Exercise brief ->
Extract only the first line of the listing and every line after it up to and including the one with "The height and". Omit the pictures.

Information given ->
────

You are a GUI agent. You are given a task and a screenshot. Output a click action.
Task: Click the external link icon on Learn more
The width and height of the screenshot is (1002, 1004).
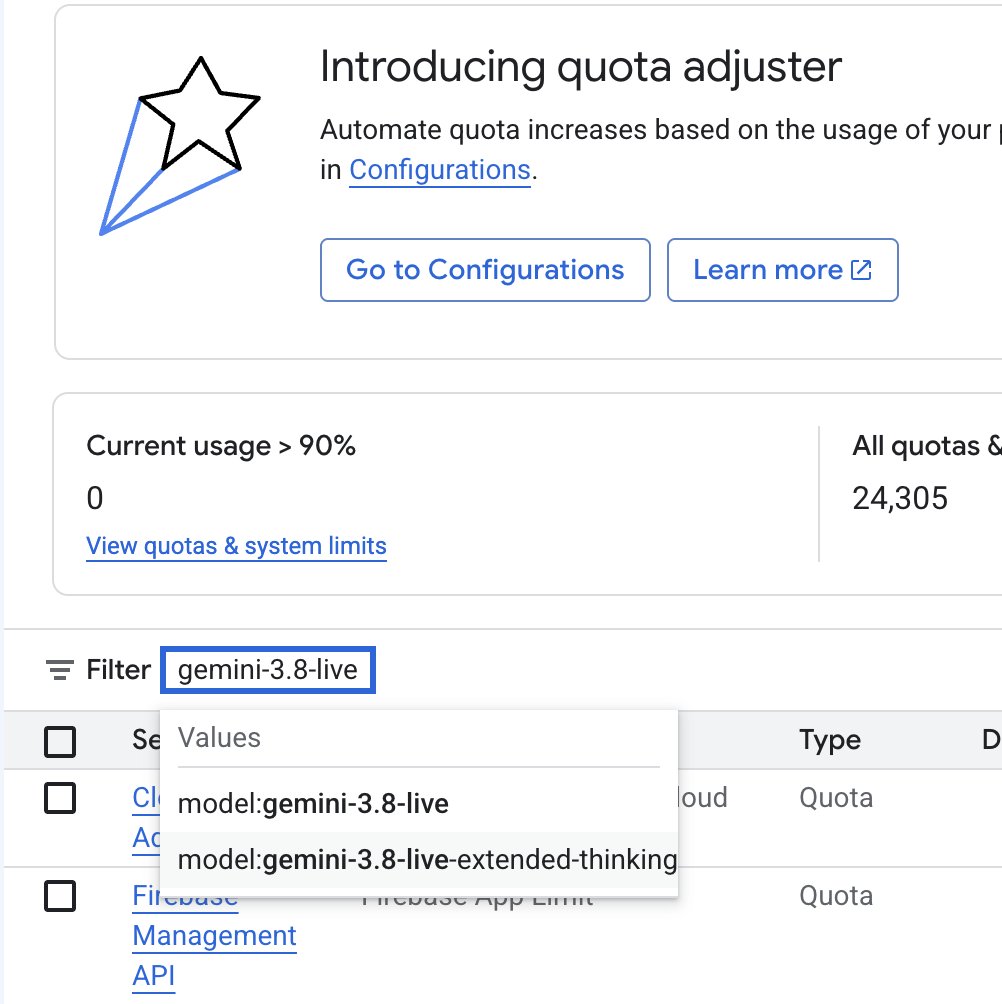pos(861,270)
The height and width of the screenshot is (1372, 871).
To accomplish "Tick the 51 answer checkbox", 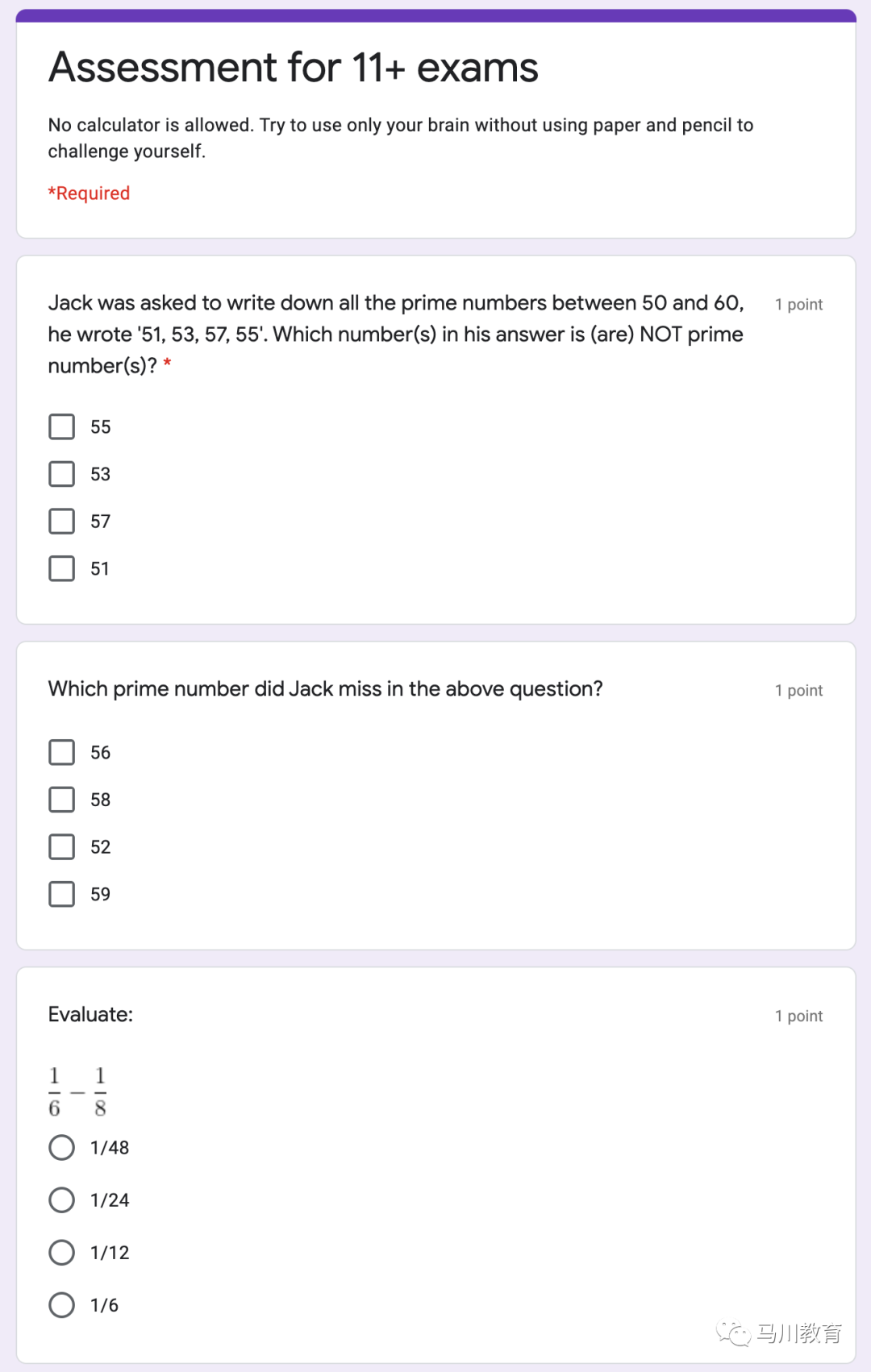I will (x=62, y=568).

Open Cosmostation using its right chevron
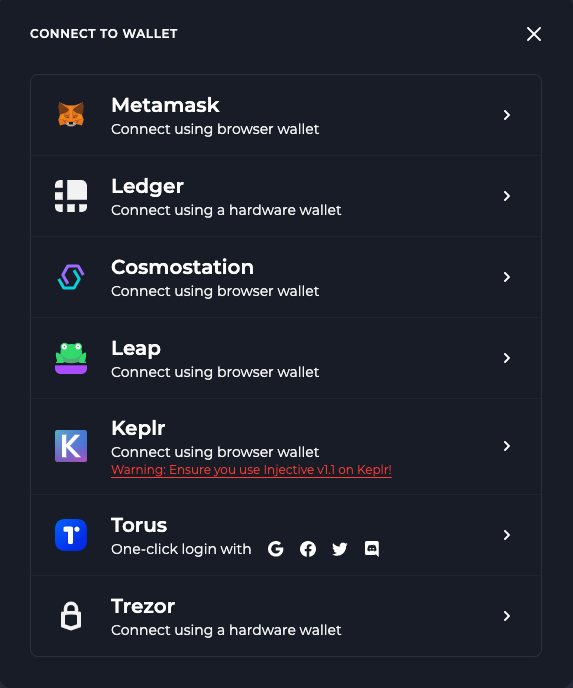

────

Task answer ->
You are a GUI agent. You are given a task and a screenshot. Output a click action.
Task: Click the external link icon on Learn more
The width and height of the screenshot is (1002, 1004).
pos(861,270)
The height and width of the screenshot is (1372, 871).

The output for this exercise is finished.